Following basic things are present in Office 365 DLP:

  • Location of the content where protection is to be applied, like OneDrive, SharePoint Online, and Exchange Online for Business.
  • When and how content is to be protected with enforcement of rules, which comprises of:
    • Conditions – Before enforcing the rule, this data should be matched. For example – search only for the data that comprises credit card numbers.
    • Actions – When the matching result is positive, immediate action that is specified in the policy is taken. For example – block user access to the file and rapidly, send a notification to the compliance officer.

Be a smart administrator by using the rule to meet particular protection requirement and then, use a OneDrive DLP policy to integrate with common security requirements.

Choose Correct Sensitive Information

Data Loss Prevention Policy helps in preventing confidential data, which is categorized under sensitive information type. Microsoft Office 365 is having several definitions for types of sensitive information. These definitions are dependent upon the client’s region. When Office 365 DLP policy searches for secretive content like credit card number, it not only scans 16-digit number. There is a perfect definition of each type of sensitive information and then, they are being detected through the combination of:

  • Validation of checksums or composition through internal codes
  • Regular expressions evaluation for finding matching patterns
  • Keywords
  • Examination of other contents

An accurate combination increases the accuracy degree, eliminating the false notifications that interrupt user’s work.

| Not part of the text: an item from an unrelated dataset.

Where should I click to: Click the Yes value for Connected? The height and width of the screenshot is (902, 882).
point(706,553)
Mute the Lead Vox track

Create Priority List to Process OneDrive DLP Rules

At the time of creating rules in a policy, each rule should be allocated with a priority. This needs to be dependent on the creation time – first rule must be on first priority, second on second priority, and so on. The priority cannot be modified when they are completely created. Well, processing of rules in the priority manner begins when evaluation of data against rules get started. In case content matches several rules then, rules are executed in defined priority and accordingly the actions are enforced. For example – A content matches the below shown screenshot’s rules then, Rule number 3 gets enforced because it is on highest priority:

Office 365 DLP Policy

From the example, try to understand that all rules are audit in logs and then, displayed in the Office 365 DLP reports. In respect of policy tips, ensure that:

  • Most protective rules will be listed only at the highest priority. Suppose a policy from a rule blocks access to files will send a notification to administrator. This will prevent individuals from policy tips cascade.
  • If people are overriding the rule in policy tips then, it might hamper the security maintained by the organization.

How OneDrive DLP Policies Working Take Place?

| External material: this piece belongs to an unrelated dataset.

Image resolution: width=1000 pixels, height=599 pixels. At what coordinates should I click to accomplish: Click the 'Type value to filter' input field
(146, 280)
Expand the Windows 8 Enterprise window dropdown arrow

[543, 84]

Data loss prevention policies identify the confidential data through deep content analysis. The analysis procedure exhibits multiple activities like dictionary matching, keyword matching, internal operations, and all approaches needed to match Office 365 DLP policies. Only a small data percentage is categorized as sensitive. A OneDrive data loss prevention policy is having capability of identifying, monitoring, and protecting only the data, which is under the type of sensitive information. It will not hamper the ongoing work or stored business content in MS Office 365.

When you are done with Office 365 DLP creation in Security & Compliance Center, it gets archived in store of the central policy. Automatic synchronization procedure takes place with various sources of the content, like:

  • Microsoft OneDrive for Business sites
  • Exchange Online
  • Outlook on web
  • Office 2016 PC programs
  • SharePoint Online sites

If the policy is synchronized at the correct location then, it begins evaluation and enforce actions.

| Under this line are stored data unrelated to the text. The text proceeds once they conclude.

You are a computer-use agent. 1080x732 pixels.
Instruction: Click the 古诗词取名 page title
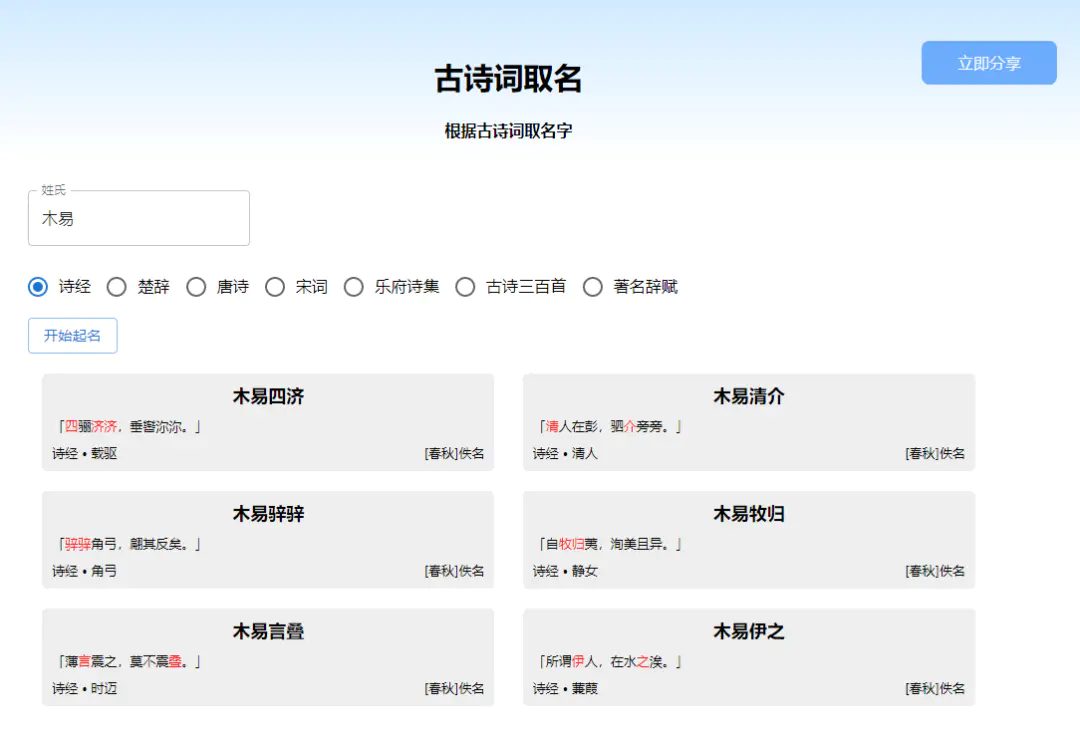pyautogui.click(x=508, y=79)
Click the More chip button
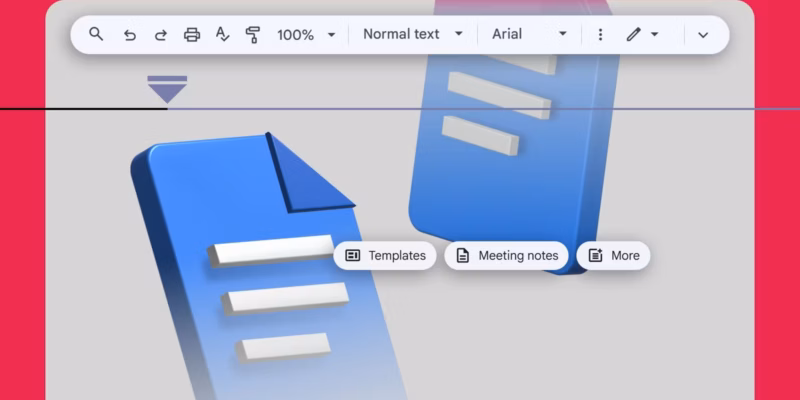 [x=613, y=256]
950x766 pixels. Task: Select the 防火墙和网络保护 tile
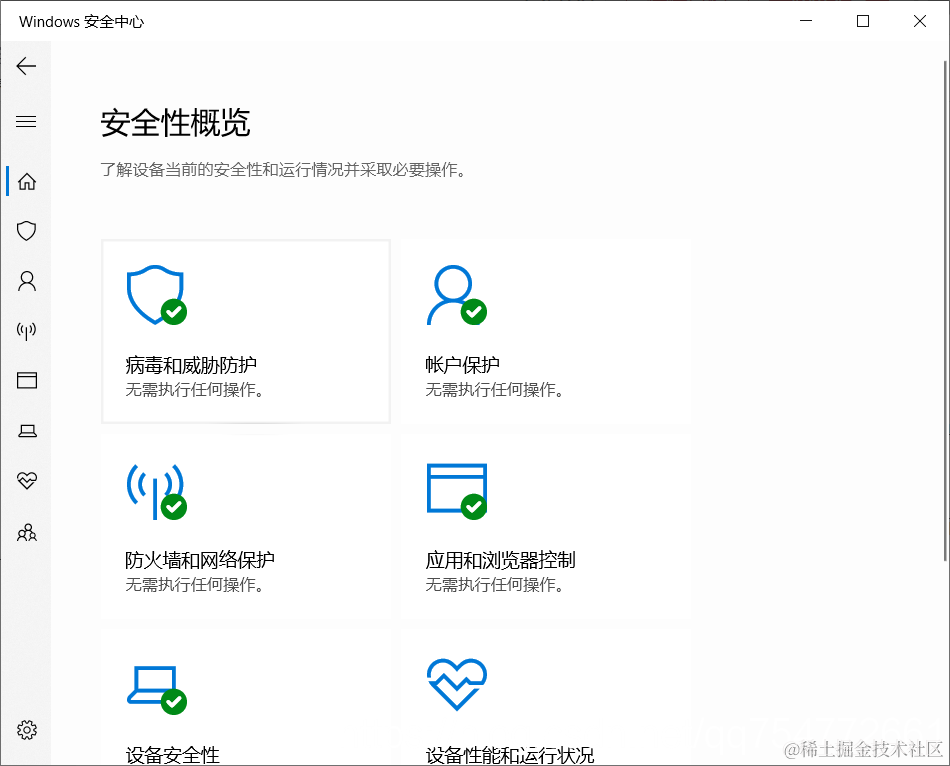[x=245, y=525]
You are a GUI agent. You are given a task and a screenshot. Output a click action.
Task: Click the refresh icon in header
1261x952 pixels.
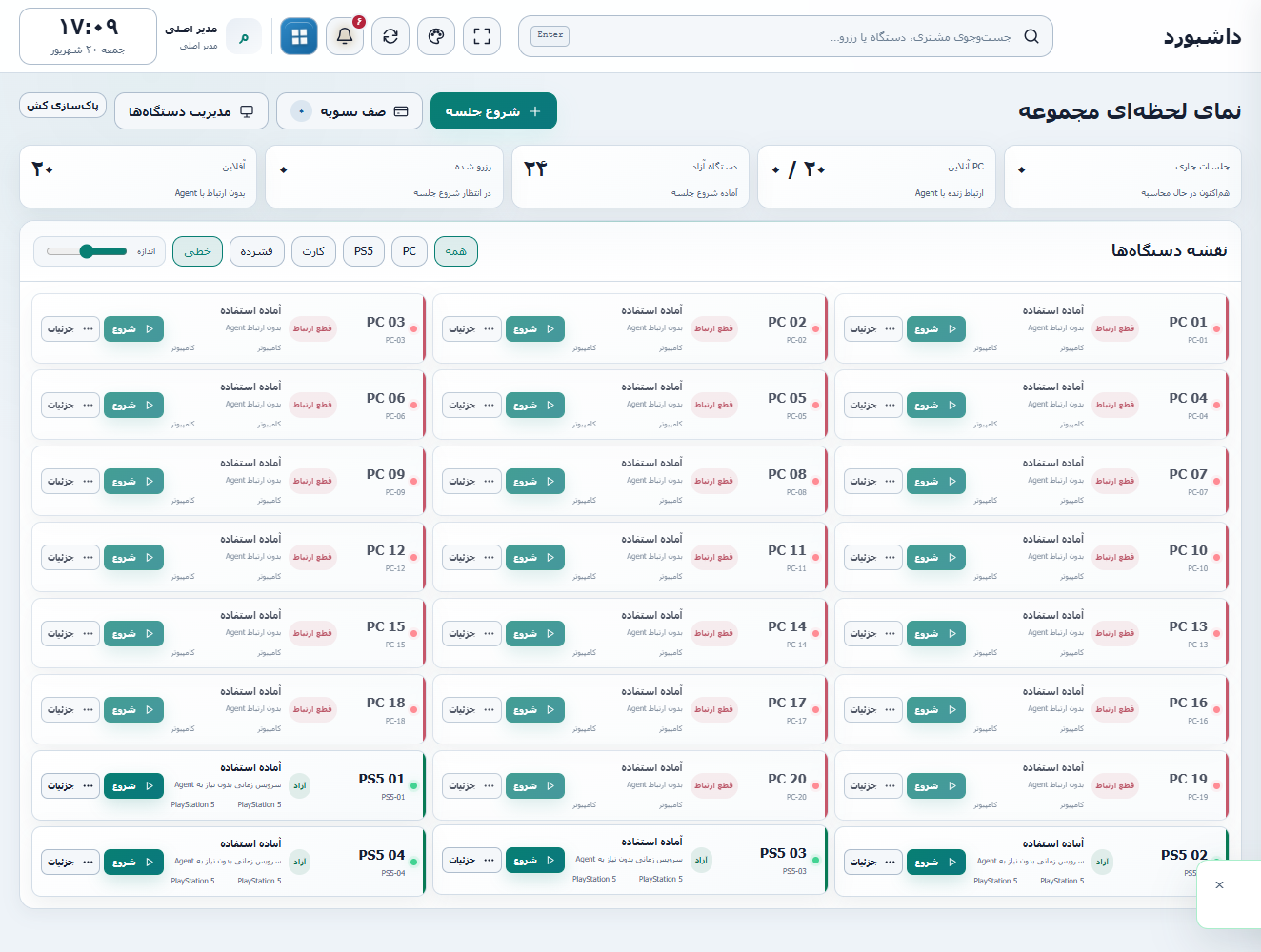click(x=390, y=36)
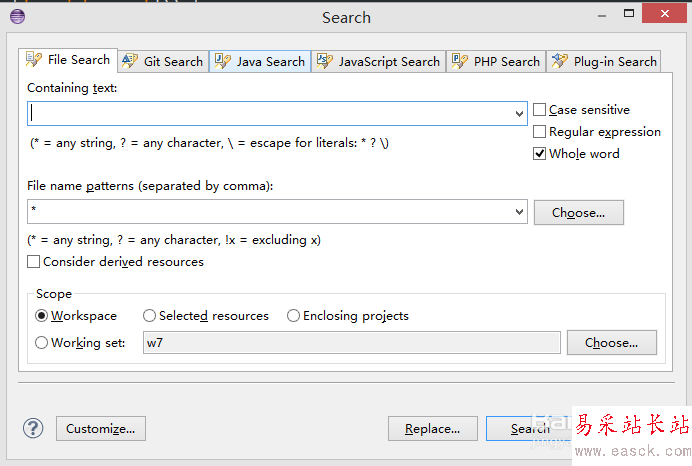Focus the Containing text input field
This screenshot has width=692, height=466.
pos(270,114)
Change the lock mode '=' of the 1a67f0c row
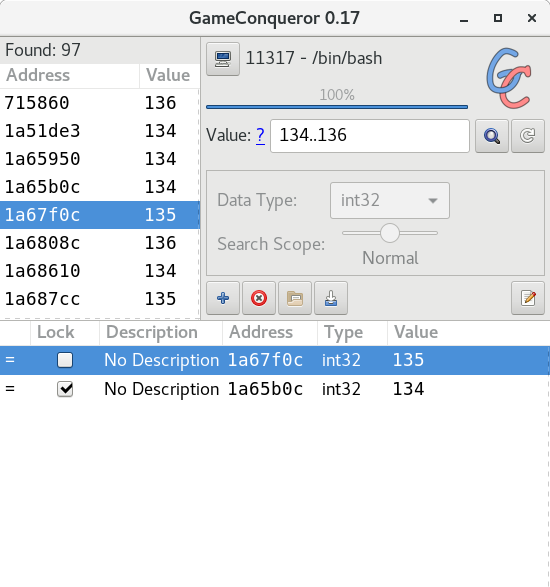Screen dimensions: 550x587 [10, 360]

Take Permissions to Create DLP Policy

Compliance team members need to take permissions to program OneDrive DLP policies. By default, the tenant administrator is having permission to access the DLP policy. The same admin is also having right to give permission to other people to access the Security & Compliance center. But, such administrators should ensure that they are not giving all tenant admin permissions to the users. You can refer following guidelines while giving permissions to other people:

  • Create a Microsoft Office 365 group and append compliance officers in that group
  • In the Security & Compliance center, go to Permissions page and create the role group
  • Now add MS Office 365 group to the role group

All these permissions are demanded either to create or apply Office 365 DLP policy. It does not have any functioning associated with policy enforcement.


In majority cases, it is popularly stated line that the cyber threat occurred because of the end user wrong actions. OneDrive DLP solution helps in controlling and guiding the industry information and its content. If all goes well from the service provider and an end user side then, none of the attacks can cause harm to business growth.